The Qualified Invoice System creates new conditions surrounding this deduction. It stipulates that in order to claim the input tax credit, the business must receive a Qualified Invoice, which is an invoice that meets certain standards and is issued by a Qualified Invoice Issuer. Furthermore, only JCT enterprises may become Qualified Invoice Issuers.

In effect, this means that JCT enterprises will be more inclined to purchase from Qualified Invoice Issuers (and thus, JCT enterprises) in order to reduce their tax burden. This can also result in non-taxable businesses opting to become a JCT enterprise to accommodate its business clients.

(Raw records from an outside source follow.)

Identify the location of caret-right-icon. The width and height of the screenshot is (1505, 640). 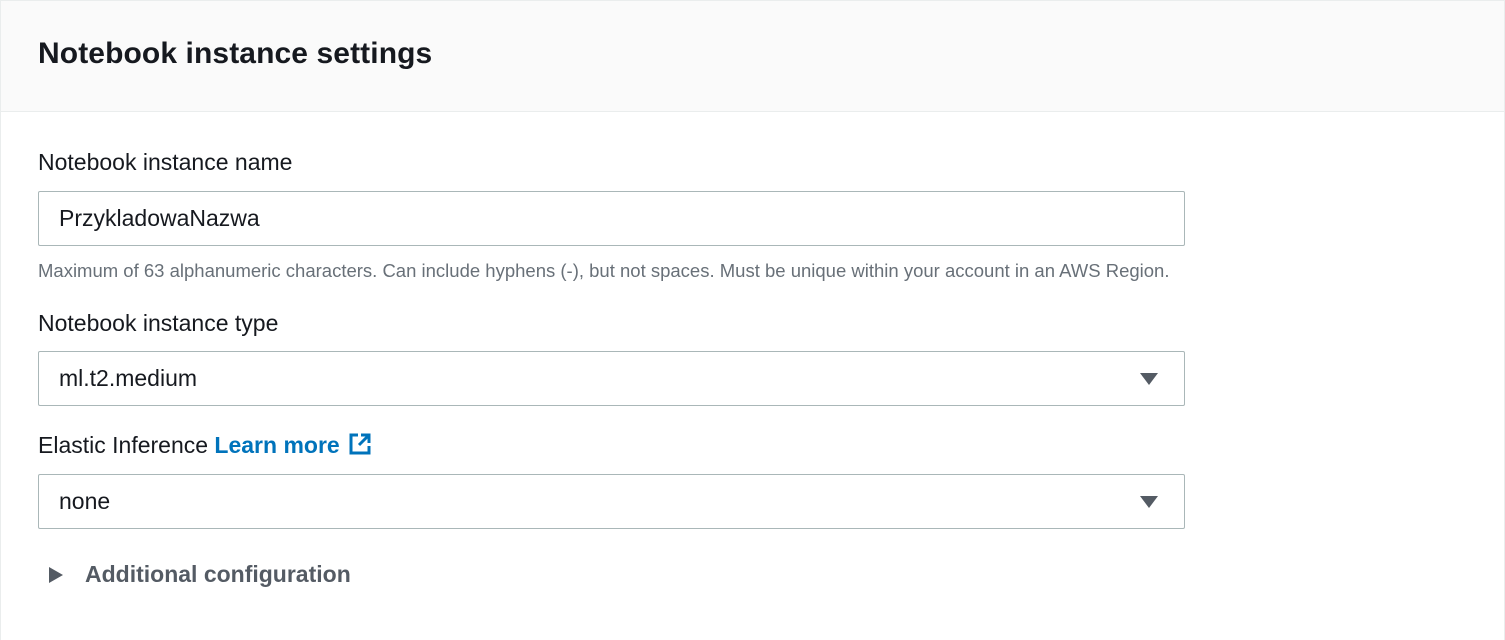
(56, 574).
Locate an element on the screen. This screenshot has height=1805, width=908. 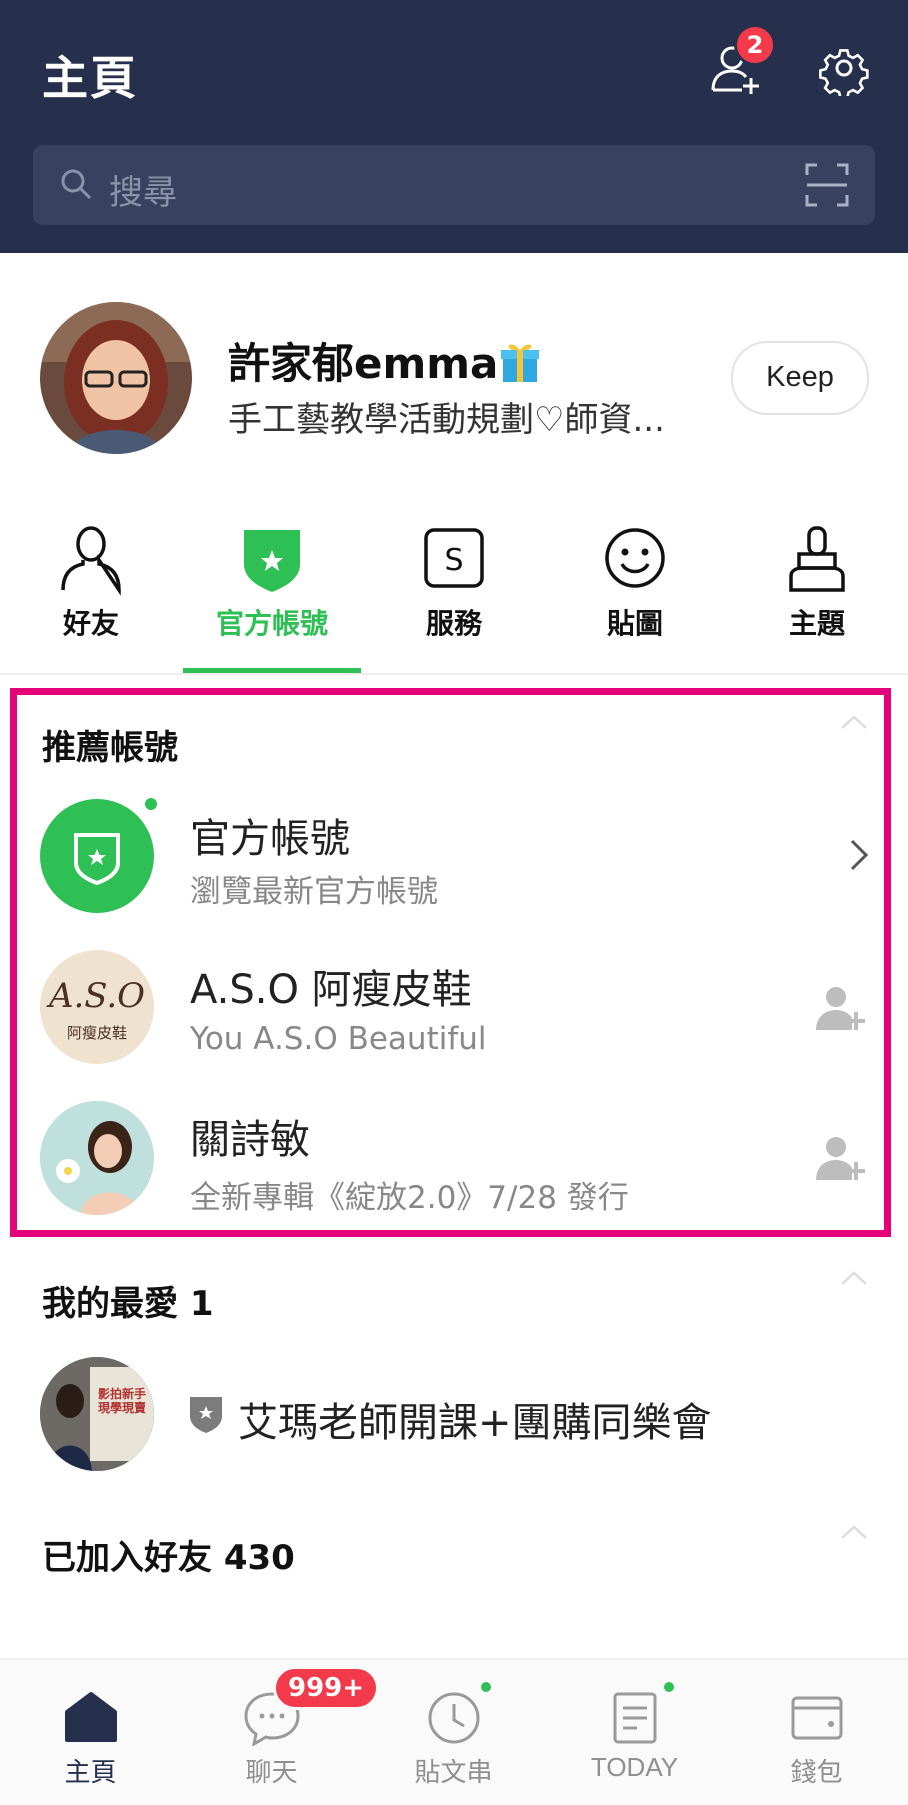
category-friends: 好友 is located at coordinates (91, 581).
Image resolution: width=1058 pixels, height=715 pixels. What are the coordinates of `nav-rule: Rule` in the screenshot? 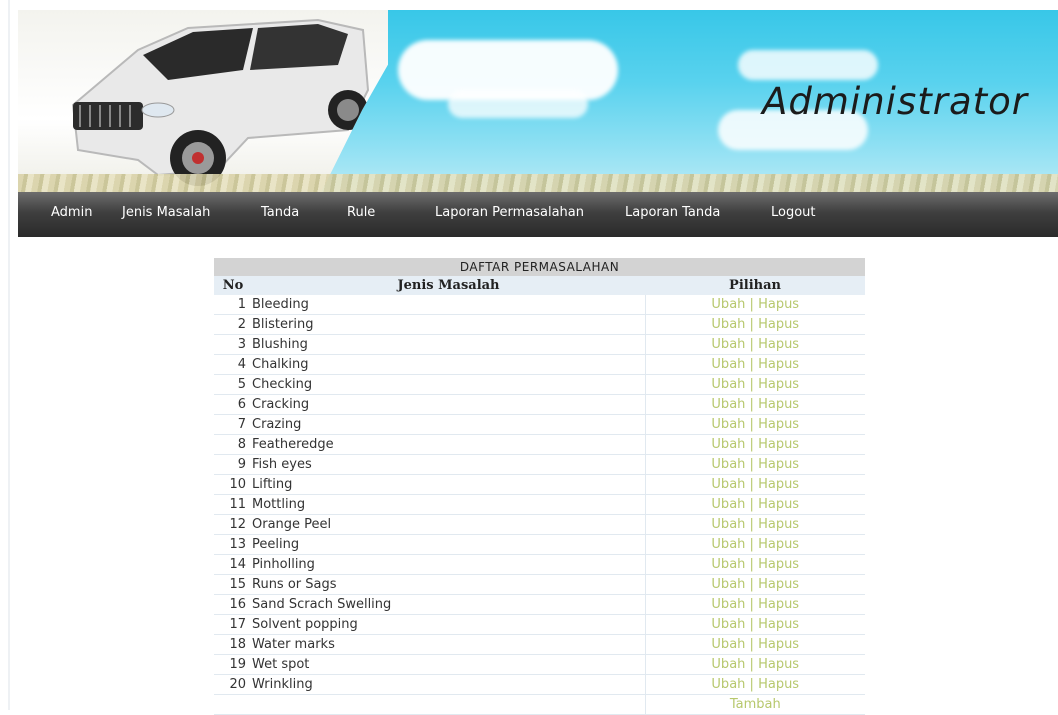 It's located at (361, 212).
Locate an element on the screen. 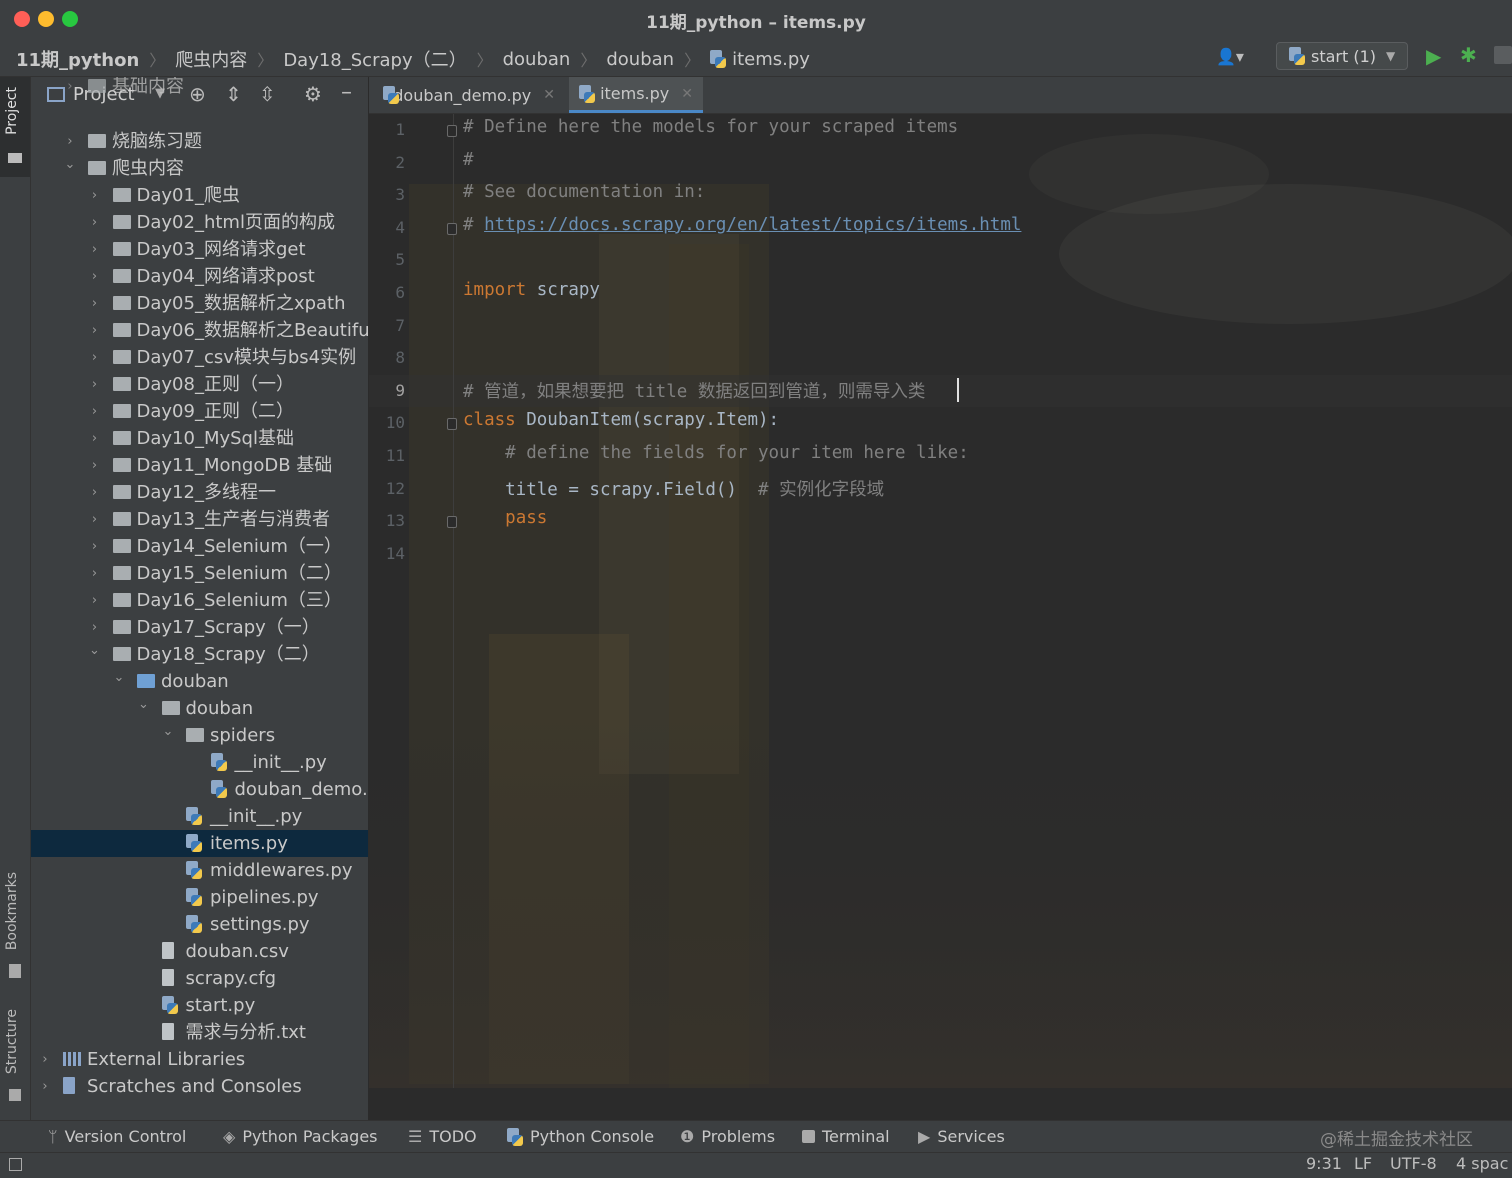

Question 2: I am a business owner operating in Japan with local clients. Do I have to become a Qualified Invoice Issuer?

Registration to become a Qualified Invoice Issuer is optional. The following points should be considered before becoming one.

Pros:

  • Allows your business clients to claim input tax credit on their purchases from you.
  • Registration may be required in order to sell on certain sales platforms.
  • If wishing to become a JCT enterprise, the business can become one during the business year by registering as a Qualified Invoice Issuer, as opposed to waiting until the next business year. (Note: This only applies during the transitional period until September 2029.)

Cons:

  • If previously tax-exempt, will now need to start paying consumption tax on sales.
  • If previously tax-exempt, will now need to prepare and file consumption tax returns.
  • Will need to review existing invoices and receipts to make sure they are Qualified Invoices.

Question 3: Can I become a Qualified Invoice Issuer immediately, i.e. in the middle of the financial year?

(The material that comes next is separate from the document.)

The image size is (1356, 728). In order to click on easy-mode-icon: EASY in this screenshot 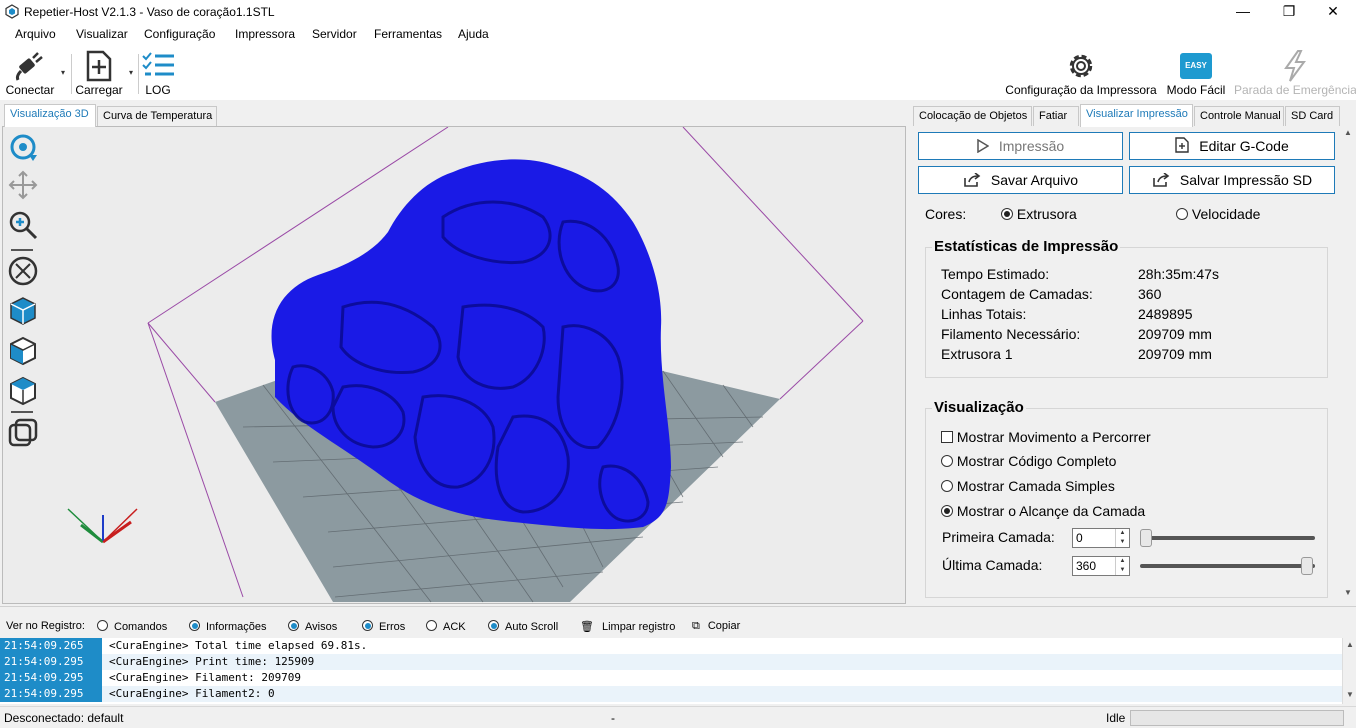, I will do `click(1196, 66)`.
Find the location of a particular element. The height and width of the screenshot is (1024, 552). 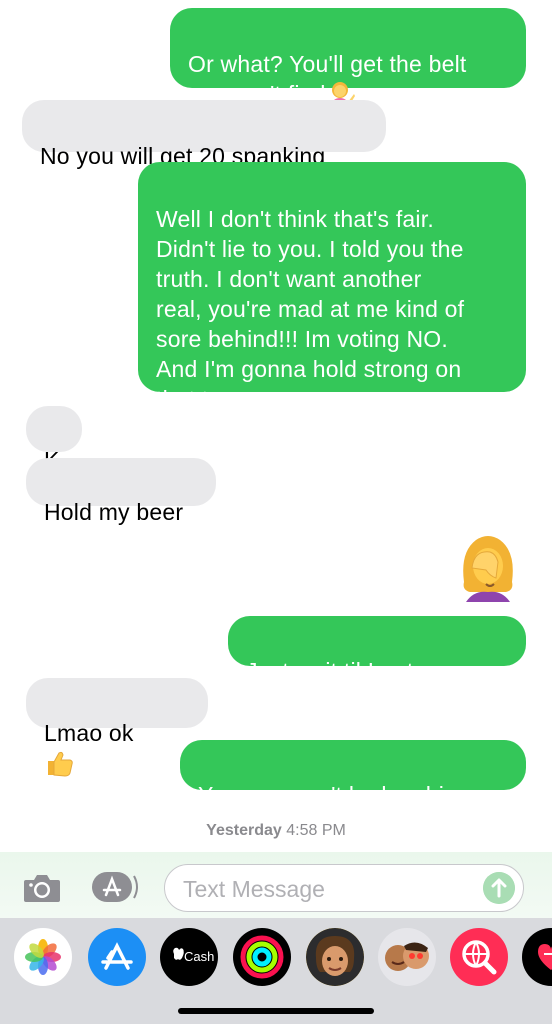

app-store-icon is located at coordinates (117, 957).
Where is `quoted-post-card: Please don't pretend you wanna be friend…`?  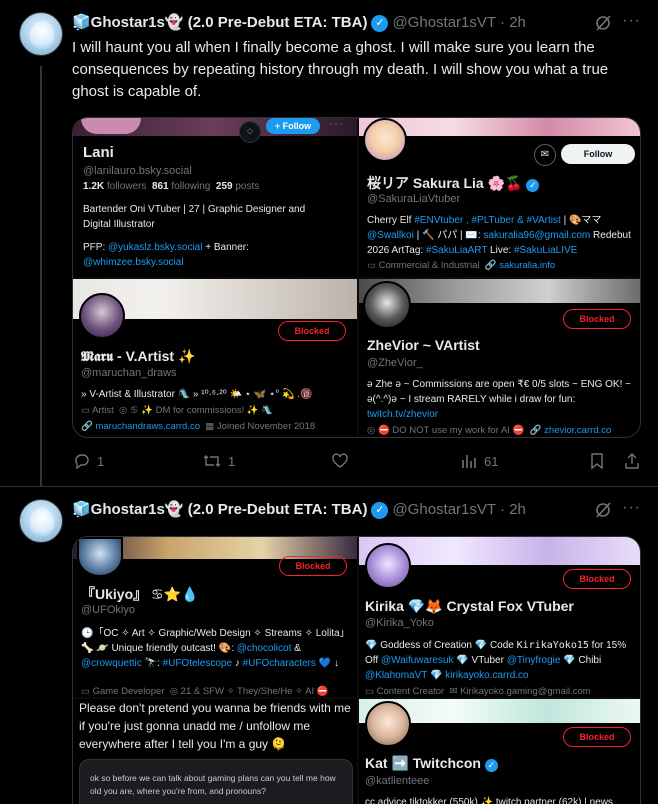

As a JCT enterprise, you may apply for Qualified Invoice Issuer status in the middle of the financial year and become one as soon as the application is received.

As a tax-exempt enterprise, within the transitional period until September 2029, you may also become a Qualified Invoice Issuer (and thus, a JCT enterprise) in the middle of the financial year. In this case, you must state your desired registration date on the application form. This date must be at least 15 days after the date of application.

Question 4: I have applied to become a Qualified Invoice Issuer but have not yet received my registration number. How do I issue tax deductible invoices in the meantime?

Below are acceptable measures you may take during this period:

  • Issue an invoice without a registration number, inform your customer, and reissue a Qualified Invoice at a later date.
  • Issue an invoice without a registration number, inform your customer, and issue a separate notice about your registration number at a later date.
  • (For retailers) Issue an invoice without a registration number, inform your customers, and announce your registration number at a later date on your website or inside your store.

Question 5: What do I need to know regarding employee reimbursement?

Companies generally wish to claim input tax credits on travel expense reimbursed to their employees. However, as employees are unable to issue Qualified Invoices, an exemption is in place where travel expenses such as accommodation, per diem, and transportation costs deemed “typically necessary” will not require an associated Qualified Invoice.  

For other expenses reimbursable to the employee, such as meal, stationary, or telecommunication expenses, please ensure that the Qualified Invoice is addressed to the company, and not to the employee. If the Qualified Invoice is addressed to the employee, the company must receive a separate reimbursement statement from the employee.

Simple Qualified Invoices, which is a simplified version of Qualified Invoice issuable by retailers, restaurants, and other businesses with an unspecified number of customers, may be addressed to the employee provided that the individual is a recorded employee of the company. In this case, a reimbursement statement is not required.